Architectural Overview: Workflow Service
The Workflow Service is a hosted service
that executes user-defined declarative Windows Workflow Foundation (WF) workflows
built using the .NET Service SDK in a reliable and scalable manner. The
services’ tools and APIs enable you to manage and track the execution of workflow
instances running on the service. It simplifies the need to write complex code
to orchestrate the interactions between services. A .NET Services solution is required to start using the Workflow Service.

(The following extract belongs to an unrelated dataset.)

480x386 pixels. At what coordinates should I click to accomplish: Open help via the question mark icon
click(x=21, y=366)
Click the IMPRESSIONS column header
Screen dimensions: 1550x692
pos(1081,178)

The Workflow Service extends Windows Workflow Foundation (.NET Framework
3.5) to the cloud. To build cloud-based workflows, developers can use
the WF Visual Studio designer to author WF workflows using the
set of system-provided cloud-based workflow activities shipped with the .NET
Services SDK. After designing the workflows, developers can upload
their XOML workflows via the Workflow Service portal or the client
APIs. In addition, the Workflow Services portal as well as the client-side APIs provide
user experience and capabilities to run and manage
workflows in the cloud.
System-Provided Cloud-Based Workflow Activities
Using the Visual Studio Workflow designer
capabilities and the set of cloud-based activities found in Microsoft.Workflow.Activities within the
.NET Services SDK, developers can author cloud-based workflows. The following
is the set of cloud-based activities in the .NET Services SDK:
-
CloudDelay: This activity provides the logic to
establish a timer and wait asynchronously for the timer expiration
-
CloudHttpReceive: This activity receives an HTTP request
at the URI
http://workflow.windows.net/workflowsHttp/<UserName>/workflows/<WorkflowTypeName>/instances/
<InstanceId>/<ActivityName> and returns a response.
-
CloudHttpSend: This activity sends an
HTTP request and returns the response.
-
CloudServiceBusSend: This activity sends a message to the Service Bus and returns a
response, if appropriate.
-
CloudXPathRead: This activity
reads the value, specified by an XPath expression, from an XML segment.
-
CloudXPathUpdate: This activity updates
the value, specified by an XPath expression, in an XML document.
Workflow Services Portal
The .NET Services portal is located at
http://portal.ex.azure.microsoft.com/. The
Web site displays the list of workflow types that the user uploaded and the
workflow instances for each workflow type. The Web site exposes UI controls that
enable users to manage the types and manage the instances as well. A simple
workflow instance status is displayed to inform the user about the status of
workflow instances. All workflow management operations on the Web site are
delegated to the workflow SOAP APIs.